When I pick up a new series, especially in the fantasy/paranormal/steampunk realm (and Moira Roger's Bloodhound series is all of these), I'm willing to put up with a fair bit of disorientation initially, until the world-building fills in the gaps of my understanding. I'm not a fan of info-dumping, and I'd rather figure things out as I read along, so it was totally okay with me that for the first half of this book, I didn't know what was going on.

 

Less okay is the fact that by the second half, I still didn't know what was going on. Indeed, I reached the end, and I feel like I still have only a very sketchy sense of what the writers were trying to do. I understood the general plot: Satira teams up with Wilder to rescue her mentor, Nathaniel, from evil vampires. I had a sense of the setting: a steampunky American Wild West where there are a whole lot of brothels and shanty towns on the border between the Deadlands (aka Vampire Territory) and the not-so-civilized American Frontier. Beyond that, though, the details get very, very vague. In addition to vampires, there are creatures called Bloodhounds, who seem to be some kind of shifters whose natures are controlled by the phases of the moon: in the full moon, they get really strong and violent, and in the new moon, they get the Epic HornyPants and their sexual needs are so all-consuming the hounds go mad with frenzy and they need experienced women to sate them (hence all the brothels).
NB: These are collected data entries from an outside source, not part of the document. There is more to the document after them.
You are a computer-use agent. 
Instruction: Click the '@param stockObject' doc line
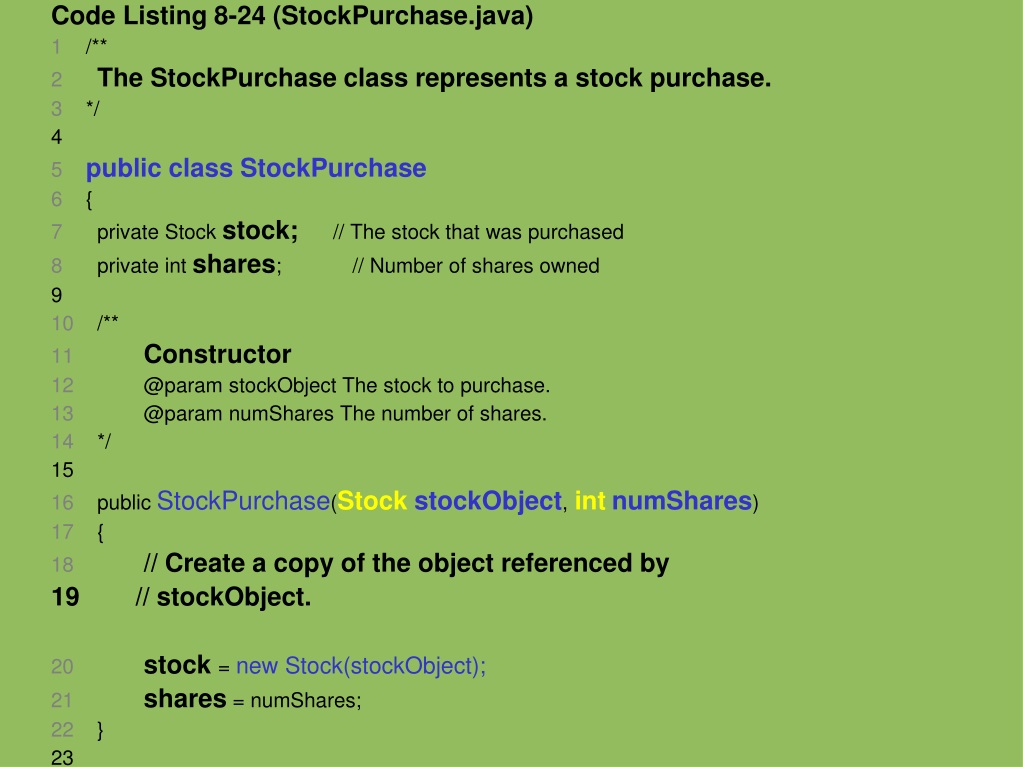tap(346, 385)
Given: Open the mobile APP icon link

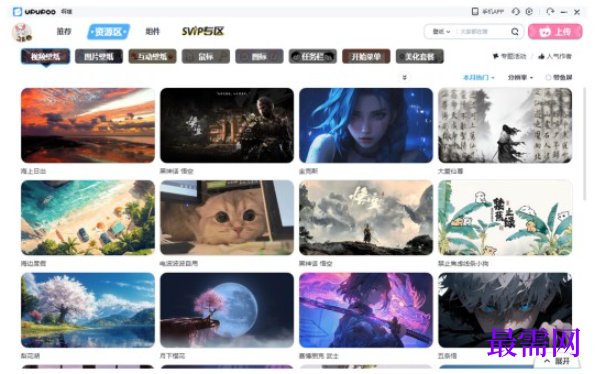Looking at the screenshot, I should (x=475, y=11).
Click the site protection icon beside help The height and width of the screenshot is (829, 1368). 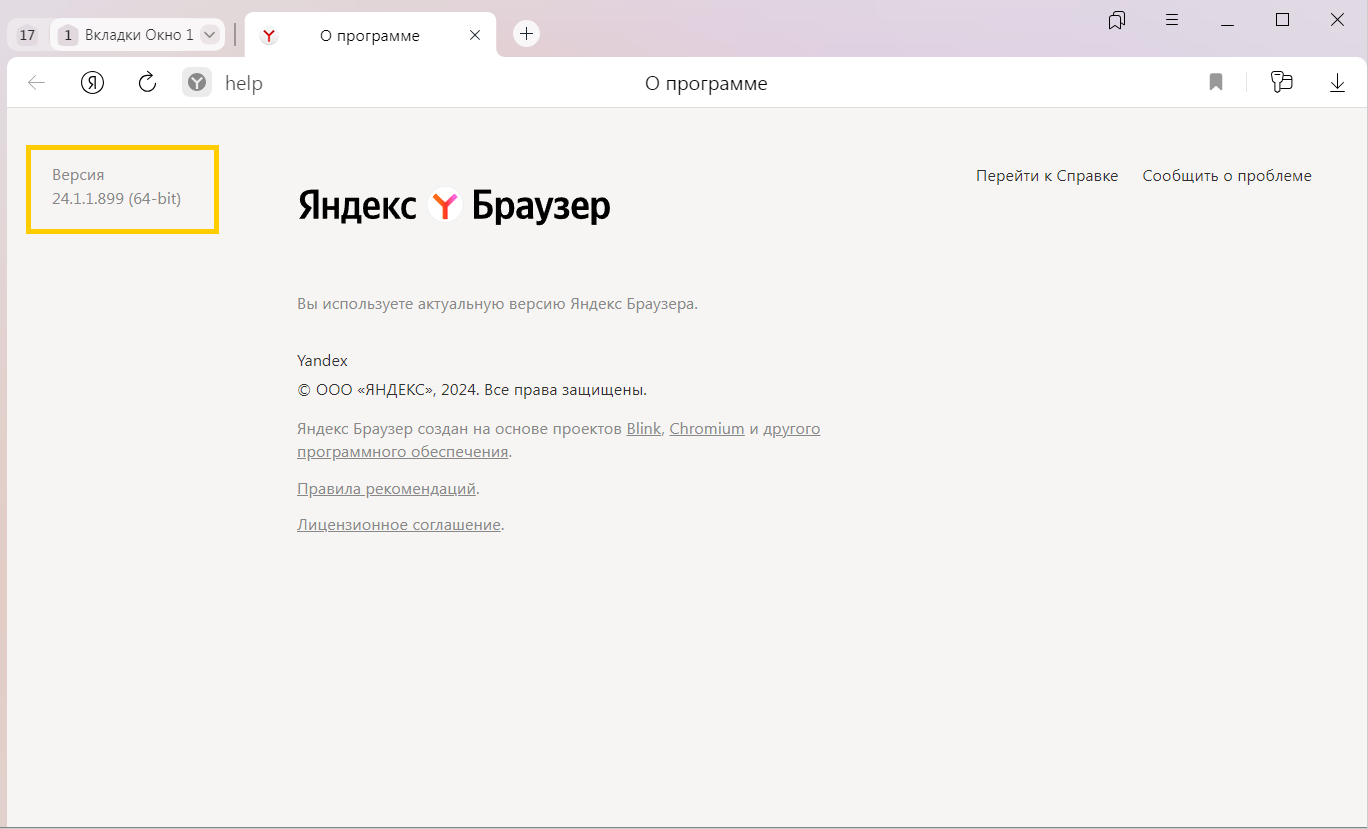[x=197, y=83]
Sound sexy? Yeah, not so much as you might think.

 

I picked this up free a few months ago because 1) hello, free?, and 2) Moira Rogers is actually the writing team of Bree and Donna, who also write together under the name Kit Rocha, and Rocha's Beyond series is totally my kind of catnip. Alas, the Bloodhounds are not. There's just not enough to this story except for sex: the world-building is scant and vague, the character development is half-assed, and without any flesh to fill out the bare bones of this story, the romance between Wilder and Satira just falls flat.